November 21, 2006

Skin

All the participants in the Plasticization Exhibit I visited last summer are life-size volunteers without their skin. Nobody said how they volunteered or how willing they might have been. I hope they just volunteered through the medium of their last wills and testaments to be done with as the plasticizers chose and not some other way. At any rate, it’s quite a sight wandering through the exhibit and realizing just how much our skins cover up and contain. Watching the watchers had its moments, too.

One volunteer guy is shown walking along in his sub-wherewithall carrying his skin over his arm like a topcoat which, of course, it is, sort of. Another is going through the motion of serving a tennis ball complete with racket in hand. Still another is riding a skinless horse.

Some churchers have protested the morality of this sort of thing as taking away from our dignity as human beings. Maybe so, but the way we allow so many to go hungry and sick and spend all our money on killing people seems a lot more indignant to me.

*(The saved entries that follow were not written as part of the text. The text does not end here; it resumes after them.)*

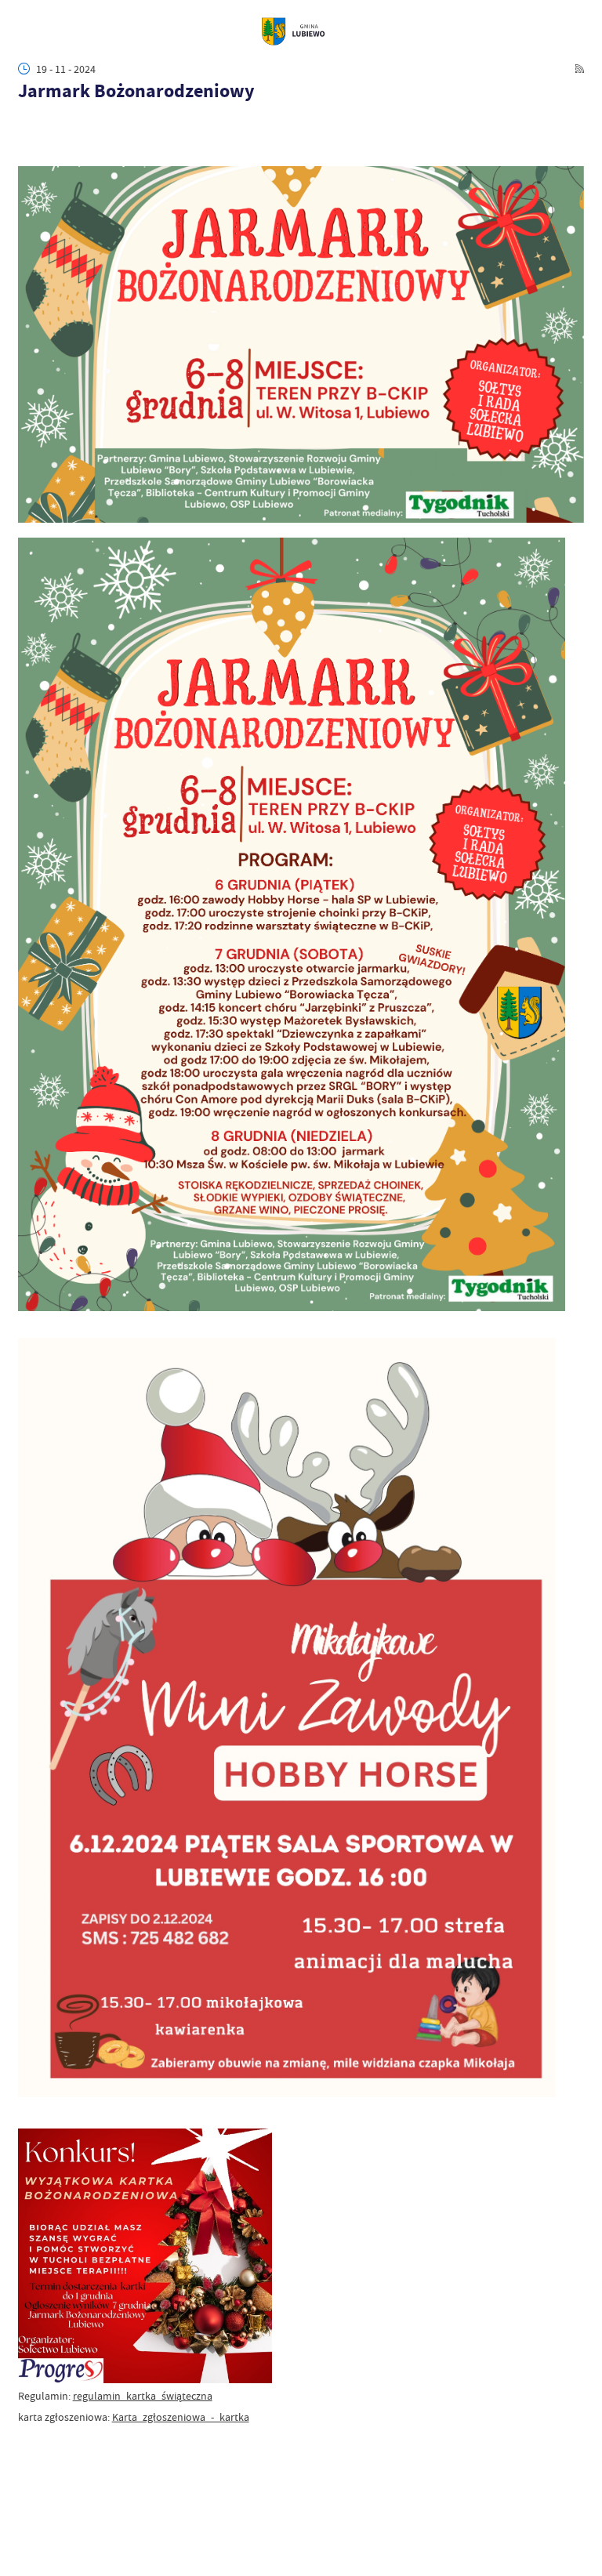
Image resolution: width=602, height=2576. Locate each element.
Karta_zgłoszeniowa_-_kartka (180, 2417)
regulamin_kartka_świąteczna (142, 2396)
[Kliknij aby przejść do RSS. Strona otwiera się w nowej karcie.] (580, 68)
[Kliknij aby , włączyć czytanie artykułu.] (26, 120)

Our skins are the largest organ in our bodies. They’re said to be “in” and not “on” I suspect because our bodies start on the surface of the skin, the epidermis, and not underneath where what’s called the dermis and the subcutaneous fat, the part that makes us lumpy.

Skins are very efficient. They not only keep all our working parts from getting all out of order and spilling out in disarray, they help regulate body temperature, and perhaps best of all, they provide us with a sense of touch. I just wish mine wouldn’t stretch so much. I don’t especially need a bod like Arnold Schwarzenegger. I’d frankly settle for looking maybe more like Robert Redford.

All this is suddenly on my mind because I had an appointment with the dermatologist today to check out some recent intruders. He was mighty thorough and, I’m pleased to say, said I had pretty good skin for a person my age. I don’t know why people always seem to have to add that qualifier — for eyes and teeth and even cornet playing. Whatever, I’m glad I’ve got a skin that’s still reasonably intact and holding the rest of me together. Having seen those plasticized folk is enough for now.